• **Provided text**
## Start
Err, why? This is adding new stuff to an address translation function.
How does that fix amd64_edac loading on Rome?

> The module may report an incorrect system addresses on
> Rome systems depending on the interleaving option used.

That doesn't stop it from loading, sorry.

Now, before you guys do any new features, I'd like you to split this
humongous function umc_normaddr_to_sysaddr() logically into separate
helpers and each helper does exactly one thing and one thing only.

Then use a verb in its name: umc_translate_normaddr_to_sysaddr() or so.

Also, Yazen, remind me again pls why isn't this function in
drivers/edac/amd64_edac.c, where it is needed?

If the reason is not valid anymore, let's move it there before splitting
so that it doesn't bloat the core code.

Thx.
## End
• **Source material**
## Start
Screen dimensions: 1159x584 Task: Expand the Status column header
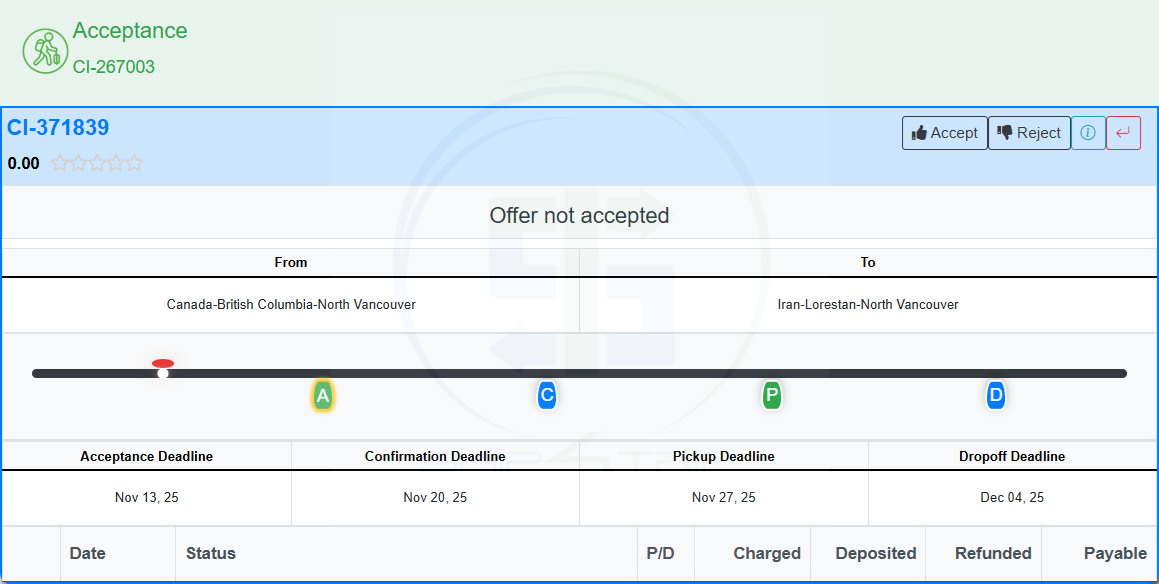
## End
• **Directives**
1) In the email, what new name is suggested for the function once it is split up?
2) Write out everything in the email from "Now, before you" down to "the core code.", word for word.
The lines are separate material, apart from the email about the address translation function.

• **Task-by-task answers**
1) umc_translate_normaddr_to_sysaddr()

2)
Now, before you guys do any new features, I'd like you to split this
humongous function umc_normaddr_to_sysaddr() logically into separate
helpers and each helper does exactly one thing and one thing only.

Then use a verb in its name: umc_translate_normaddr_to_sysaddr() or so.

Also, Yazen, remind me again pls why isn't this function in
drivers/edac/amd64_edac.c, where it is needed?

If the reason is not valid anymore, let's move it there before splitting
so that it doesn't bloat the core code.